11. Harmonia é uma palavra muito bonita que significa coesão, unidade, sintonia. Na música ela denota a perfeita ligação entre acordes diferentes que perfazem uma melodia. No trabalho, a harmonia requer coerência de atitudes e propósitos para que seja possível. Nos estudos é preciso que haja harmonia entre as matérias, para que o conhecimento final seja completo e útil. Até a Bíblia, no conjunto de seus sessenta e seis livros, apresenta a noção de harmonia. No entanto, nenhuma harmonia é possível quando há na música um tom que não se coaduna com os demais. Sem coerência no trabalho, ela é impossível. Se ela não existir nos estudos, o resultado final será nulo. E a Bíblia seria completamente inócua sem a harmonia. A harmonia requer conjunto e unidade, grupo e coesão, multiplicidade e sintonia. Se olharmos bem, tudo pede harmonia. Como seria possível a constituição do universo, tal qual o conhecemos, se os planetas não estivessem alinhados harmoniosamente? Existiríamos como igreja sem ela? Triunfaria o cristianismo caso ela não existisse? Seria impossível! Vivamos, pois, em harmonia. Deus , na sua eterna bondade, apenas nos pede que sejamos sábios cultivando a harmonia com ele. Se assim o fizermos nossos passos serão direitos, nossos olhos enxergarão longe, nossas mãos nunca sentirão falta do sustento, nossos lábios falarão a justiça e nosso coração amará a verdade.

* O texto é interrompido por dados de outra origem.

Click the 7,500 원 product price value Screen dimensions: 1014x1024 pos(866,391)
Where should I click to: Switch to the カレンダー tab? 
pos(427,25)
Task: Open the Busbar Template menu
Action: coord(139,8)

13. Deus é tudo o que há de bom e verdadeiro em si mesmo. Isso não significa que ele seja “um ato de bondade”, pois nem sempre um ato de bondade guarda boas intenções, mas sim que ele não pode ser o oposto de bom, nem tampouco guarda consigo desejos maus. Não podemos pensar em Deus como um pai “amoroso” que dá permissão a tudo o que se queira fazer, ou que apóia o filho em todas as suas decisões, quer sejam boas ou más, afinal isso seria considerá-lo como um tolo. Tampouco devemos imaginá-lo como um tirano impiedoso a quem as súplicas de um filho nada represente. Deus é o que é, como disse a Moisés: “Sou o que sou”, portanto qualquer coisa que digamos a respeito dele estará sempre carregada de um puro conteúdo humano. Na verdade o que sabemos, nesse caso, sempre representará um nada diante do que devíamos ou gostaríamos de saber. Entretanto como nosso nível de experiência é o puramente humano e, alicerçados nas experiências humanas, podemos dizer que Ele é bom, misericordioso, justo, verdadeiro, santo e que nos ama. Sem Deus nada existiria, e isso levando em conta que até o “nada” já é uma pressuposição de existência.